この事件を隠蔽してもらう代わりに、街の祭で行なう受難劇の監督を無理やりやらされます。最初は、適当に拾った助手にやらせて、自分は映画のプロットを考えようとしているのですが、この拾った助手が、結構、使える奴で、おおっと思える働きをします。この助手の方が、監督っぽいじゃんみたいな・・・。笑えちゃったな。
ま、色々あるんですけど、受難劇をやっているのに、段々と現実の彼らの環境と重なってきて、素人劇なんだけど、とっても感動出来る劇になるんです。どう考えても失敗しそうなんだけど、神様のお導きなのか、良い方向に進みます。ジャンニも、バカにしていた素人劇に感動し、スッキリしたような、そんな顔を見せてくれます。

なんだか、これと言って、何が重要な話なのか、ちょっと解りづらいですが、受難劇のキリストの昇天を作り上げたことで、自分の今までの気持ちが昇天され、原点に戻って、またやり直せばいいやっていう気持ちが表れ、売れる映画を作らなきゃというストレスから開放され、カッコつけずに人間を見つめていけば、きっと、何かが見つかるさ、と思える映画でした。

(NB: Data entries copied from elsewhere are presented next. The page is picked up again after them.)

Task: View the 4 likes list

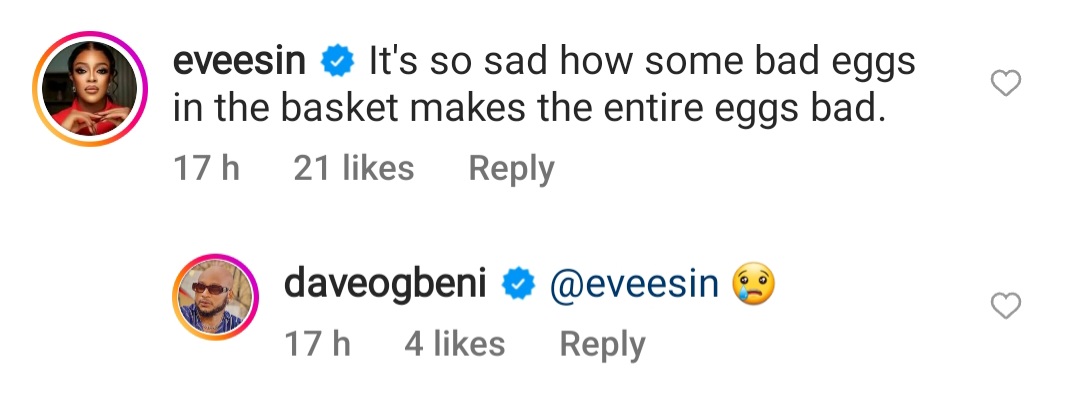Action: (454, 345)
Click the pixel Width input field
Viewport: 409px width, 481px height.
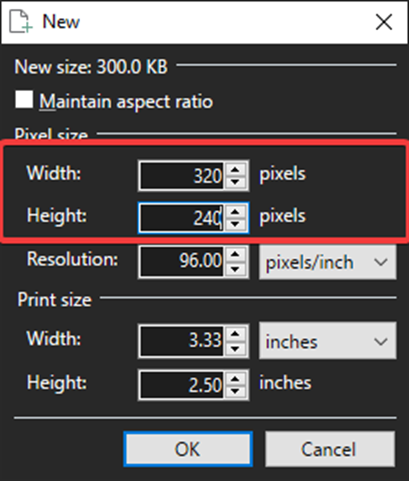(182, 175)
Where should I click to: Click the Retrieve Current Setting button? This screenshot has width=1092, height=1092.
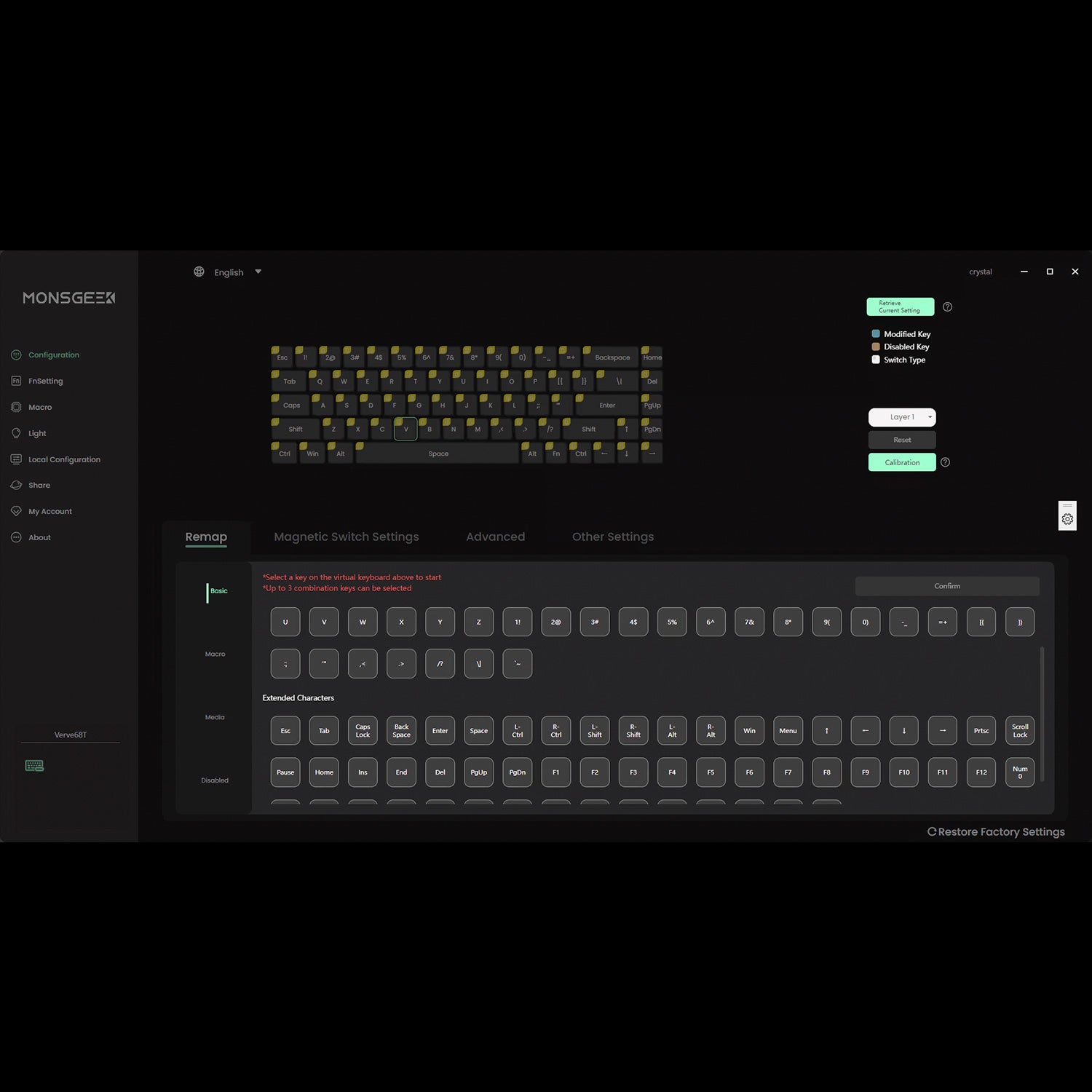[x=900, y=306]
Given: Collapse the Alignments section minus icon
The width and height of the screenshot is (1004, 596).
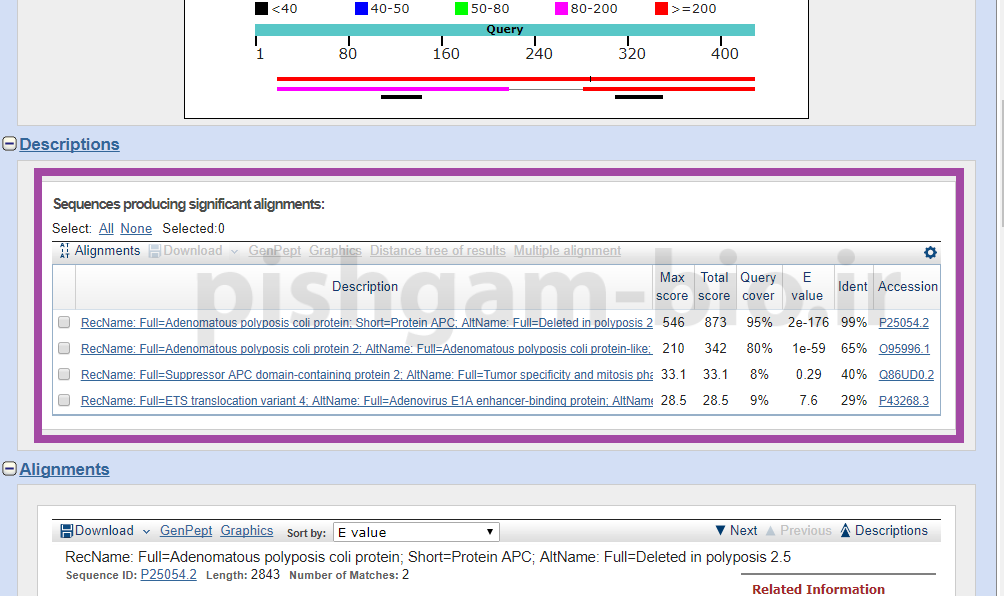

主演のシルヴィオ・オルランドさんは、このイタリア映画祭で今までに上映された映画にたくさん出ている方です。とっても小さい、かわいいおじさんで、これからも、観て行きたい方です。

この映画は、日本公開あるかなぁ・・・。ちょっと難しいかな。でも、太った助手が、ジャック・ブラックみたいで、とても面白かったです。出来れば、単館系で上映して欲しいな。